We interview Intel engineer Tom Petersen and talk about the advancements behind PresentMon 2.0
The Highlights
- PresentMon 2.0 will indicate GPU wait and busy times within the render time, which shows the interdependency between the GPU and CPU
- PresentMon 2.0 is currently in beta and currently doesn't have a public release date
- PresentMon 2.0 will highlight simulation time error, which aims to measure stuttering in a novel way
We recently had the chance to catch up with Intel engineer Tom Petersen, with whom we’ve spoken in the past about benchmarking concepts like GPU Busy. This time, we talked about the open source PresentMon 2.0, which is an update to an open-source tool from Intel that has long since supplanted FRAPS. We've been using PresentMon for around a decade at this point in our benchmarks, as have many other reviewers; however, the updates aim to bring new metrics into play to reveal bottlenecking more readily. We showcased some of these in our Dragon's Dogma 2 benchmarking recently.
In this discussion, we talk about the inadequacies of looking at just frametimes.
Editor's note: This was originally published on March 12, 2024 as a video. This content has been adapted to written format for this article and is otherwise unchanged from the original publication.
Credits
Host
Steve Burke
Video Editing, Camera
Vitalii Makhnovets
Video Editing
Tim Phetdara
Writing, Web Editing
Jimmy Thang
With PresentMon 2.0, which is currently in beta, the software will show GPU wait times within the render time, which shows the interdependency between the GPU and CPU. Previously, PresentMon introduced GPU Busy (msGPUActive), but GPU Wait allows us to see inside the GPU Busy metric to determine if the GPU (despite appearing "busy") is still waiting on the CPU in between its rendering operations.
PresentMon 2.0 will also show simulation time error, a representation of stuttering. Whereas frametime measures variations in the delivery interval for each frame, simulation time error directly measures errors or a mismatching of game animation / the game state and the frame being presented. In other words, when the game just sort of feels bad but doesn't necessarily have a direct latency problem or frametime problem. This might be an instance where the simulation is erroneously matched to the frame being presented, meaning you're viewing data which is effectively out of sync with the visual, despite a potentially good frametime itself.
According to Petersen, you ideally want the step between frame times to be uniform.
PresentMon 2.0 is still a work in progress but GamersNexus is experimenting with creating an error per second metric that will indicate, most likely, when a particular game is problematic. Dragon's Dogma 2 gave us a strong start to that.
In our discussion, Petersen also mentioned that Intel is also working on a software-based "click-to-photon" tester, which would start by looking at a USB event like a mouse or keyboard click (such as a Windows ETW marker). This can't truly be click-to-photon since there is no external capture of the "photon" part, but it may be a first step to giving 'normal' tools to end users without needing hardware. NVIDIA's FrameView also provides a PCL, or PC Latency, measurement that provides a level of evaluation for total system latency sans input and display out. Learn more about that in our recent latency engineering discussion.

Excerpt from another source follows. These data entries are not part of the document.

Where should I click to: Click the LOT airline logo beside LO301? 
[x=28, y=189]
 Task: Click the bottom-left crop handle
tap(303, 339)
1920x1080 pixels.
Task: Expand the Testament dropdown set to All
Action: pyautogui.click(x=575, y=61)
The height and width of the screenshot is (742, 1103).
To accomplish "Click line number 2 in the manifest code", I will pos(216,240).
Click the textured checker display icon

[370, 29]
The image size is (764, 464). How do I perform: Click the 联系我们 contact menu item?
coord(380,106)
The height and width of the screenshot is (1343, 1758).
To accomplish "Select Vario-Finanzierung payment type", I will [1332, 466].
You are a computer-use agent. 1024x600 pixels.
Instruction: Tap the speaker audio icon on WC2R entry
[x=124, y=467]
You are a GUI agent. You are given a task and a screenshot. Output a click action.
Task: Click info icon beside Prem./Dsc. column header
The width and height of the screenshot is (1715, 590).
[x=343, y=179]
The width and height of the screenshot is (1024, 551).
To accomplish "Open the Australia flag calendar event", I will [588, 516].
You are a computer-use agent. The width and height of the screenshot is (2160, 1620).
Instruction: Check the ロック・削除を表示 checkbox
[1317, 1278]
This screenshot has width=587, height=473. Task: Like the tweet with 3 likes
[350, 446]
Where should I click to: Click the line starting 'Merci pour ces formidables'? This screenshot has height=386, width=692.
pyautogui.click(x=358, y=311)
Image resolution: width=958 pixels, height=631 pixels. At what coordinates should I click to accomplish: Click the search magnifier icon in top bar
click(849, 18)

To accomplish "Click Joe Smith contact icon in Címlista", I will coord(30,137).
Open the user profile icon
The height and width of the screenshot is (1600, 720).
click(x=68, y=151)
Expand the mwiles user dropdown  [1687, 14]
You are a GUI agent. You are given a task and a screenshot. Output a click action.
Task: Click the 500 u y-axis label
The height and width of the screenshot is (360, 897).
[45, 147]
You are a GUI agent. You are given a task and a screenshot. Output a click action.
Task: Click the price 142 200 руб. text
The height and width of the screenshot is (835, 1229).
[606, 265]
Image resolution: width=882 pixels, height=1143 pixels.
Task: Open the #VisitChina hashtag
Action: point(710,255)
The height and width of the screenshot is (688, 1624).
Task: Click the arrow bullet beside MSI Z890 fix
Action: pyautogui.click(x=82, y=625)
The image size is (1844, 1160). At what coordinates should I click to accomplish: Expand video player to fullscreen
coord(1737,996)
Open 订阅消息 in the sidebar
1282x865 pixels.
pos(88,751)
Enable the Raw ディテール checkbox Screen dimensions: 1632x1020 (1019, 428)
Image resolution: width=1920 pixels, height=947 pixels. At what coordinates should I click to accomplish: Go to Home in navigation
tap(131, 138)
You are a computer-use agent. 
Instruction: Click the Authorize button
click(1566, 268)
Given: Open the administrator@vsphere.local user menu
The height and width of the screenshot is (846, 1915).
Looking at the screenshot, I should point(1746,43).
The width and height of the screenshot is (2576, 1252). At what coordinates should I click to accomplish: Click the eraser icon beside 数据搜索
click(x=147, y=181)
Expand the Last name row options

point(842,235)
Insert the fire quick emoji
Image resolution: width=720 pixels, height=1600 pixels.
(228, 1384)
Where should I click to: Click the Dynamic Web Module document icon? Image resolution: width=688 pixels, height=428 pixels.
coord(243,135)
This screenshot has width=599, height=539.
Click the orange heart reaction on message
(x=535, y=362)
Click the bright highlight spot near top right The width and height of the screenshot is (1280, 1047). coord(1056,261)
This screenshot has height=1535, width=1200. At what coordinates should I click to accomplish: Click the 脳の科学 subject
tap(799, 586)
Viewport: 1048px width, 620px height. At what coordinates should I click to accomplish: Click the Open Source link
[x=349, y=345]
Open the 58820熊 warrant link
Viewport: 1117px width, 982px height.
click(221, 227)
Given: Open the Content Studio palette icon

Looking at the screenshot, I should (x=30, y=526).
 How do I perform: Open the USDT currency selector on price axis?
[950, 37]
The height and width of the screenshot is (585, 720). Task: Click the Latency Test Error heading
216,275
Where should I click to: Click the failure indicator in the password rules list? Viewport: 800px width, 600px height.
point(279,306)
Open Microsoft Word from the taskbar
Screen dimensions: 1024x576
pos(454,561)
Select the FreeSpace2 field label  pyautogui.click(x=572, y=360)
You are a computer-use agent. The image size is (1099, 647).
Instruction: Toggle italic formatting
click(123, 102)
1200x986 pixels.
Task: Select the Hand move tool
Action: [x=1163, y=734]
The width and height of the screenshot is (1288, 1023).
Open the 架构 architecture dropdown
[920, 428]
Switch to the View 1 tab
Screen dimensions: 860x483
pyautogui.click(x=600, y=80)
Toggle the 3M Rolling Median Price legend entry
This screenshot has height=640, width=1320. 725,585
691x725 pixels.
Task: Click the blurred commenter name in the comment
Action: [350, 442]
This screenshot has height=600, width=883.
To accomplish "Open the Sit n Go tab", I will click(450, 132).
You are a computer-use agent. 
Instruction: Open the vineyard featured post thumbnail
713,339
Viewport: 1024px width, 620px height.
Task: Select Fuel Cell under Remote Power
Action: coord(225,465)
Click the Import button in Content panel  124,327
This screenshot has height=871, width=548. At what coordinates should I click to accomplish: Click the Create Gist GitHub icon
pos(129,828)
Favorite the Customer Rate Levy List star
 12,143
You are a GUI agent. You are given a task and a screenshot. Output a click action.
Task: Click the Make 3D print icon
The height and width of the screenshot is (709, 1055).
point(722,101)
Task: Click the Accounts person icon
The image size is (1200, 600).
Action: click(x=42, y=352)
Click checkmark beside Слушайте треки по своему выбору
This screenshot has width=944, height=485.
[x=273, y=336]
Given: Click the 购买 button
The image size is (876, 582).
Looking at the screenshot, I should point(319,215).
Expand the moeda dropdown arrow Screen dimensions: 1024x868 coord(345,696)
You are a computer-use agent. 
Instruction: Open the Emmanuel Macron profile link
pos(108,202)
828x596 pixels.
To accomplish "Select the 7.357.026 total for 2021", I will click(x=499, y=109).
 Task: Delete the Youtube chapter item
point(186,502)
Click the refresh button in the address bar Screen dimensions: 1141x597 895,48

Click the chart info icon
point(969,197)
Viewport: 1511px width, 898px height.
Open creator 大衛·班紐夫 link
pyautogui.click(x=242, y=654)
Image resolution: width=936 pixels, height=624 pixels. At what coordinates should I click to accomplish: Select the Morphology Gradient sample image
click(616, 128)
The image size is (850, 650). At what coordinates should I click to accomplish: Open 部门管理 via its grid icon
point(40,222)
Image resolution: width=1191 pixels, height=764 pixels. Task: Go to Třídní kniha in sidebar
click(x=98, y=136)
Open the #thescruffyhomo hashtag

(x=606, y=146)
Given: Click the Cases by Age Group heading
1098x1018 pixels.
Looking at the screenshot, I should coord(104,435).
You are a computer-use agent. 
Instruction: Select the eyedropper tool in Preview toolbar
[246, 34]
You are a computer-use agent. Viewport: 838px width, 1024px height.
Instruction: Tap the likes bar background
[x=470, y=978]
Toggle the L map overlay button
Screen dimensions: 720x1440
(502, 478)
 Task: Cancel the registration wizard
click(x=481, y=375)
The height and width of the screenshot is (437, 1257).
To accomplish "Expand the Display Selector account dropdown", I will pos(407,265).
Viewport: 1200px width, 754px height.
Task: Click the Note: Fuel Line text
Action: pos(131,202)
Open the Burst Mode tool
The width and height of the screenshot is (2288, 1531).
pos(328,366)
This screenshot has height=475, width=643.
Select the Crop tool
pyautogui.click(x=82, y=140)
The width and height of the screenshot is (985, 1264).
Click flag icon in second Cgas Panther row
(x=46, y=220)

Since software latency measurements aren't perfect, Intel is also making a hardware solution called the "Latency Measurement Tool" (LMT). It’s still being refined, but Petersen says that it will eventually be integrated with PresentMon and will be completely open sourced, including PCB schematics, software, and hardware solutions. This would be an alternative to NVIDIA's LDAT. Conceptually, the devices do the same thing, but differences in openness and in capability set them apart. NVIDIA's has some more advanced functionality baked into the software, while Intel's will be (theoretically) wide open.
In the video embedded above, we take a look at PresentMon 2.0’s interface, which highlights how the software is able to examine CPU and GPU bottlenecks. The tool also has very robust histogram features.
Petersen says that PresentMon 2.0 will be out soon and we hope to see how it might impact our testing methodology moving forward.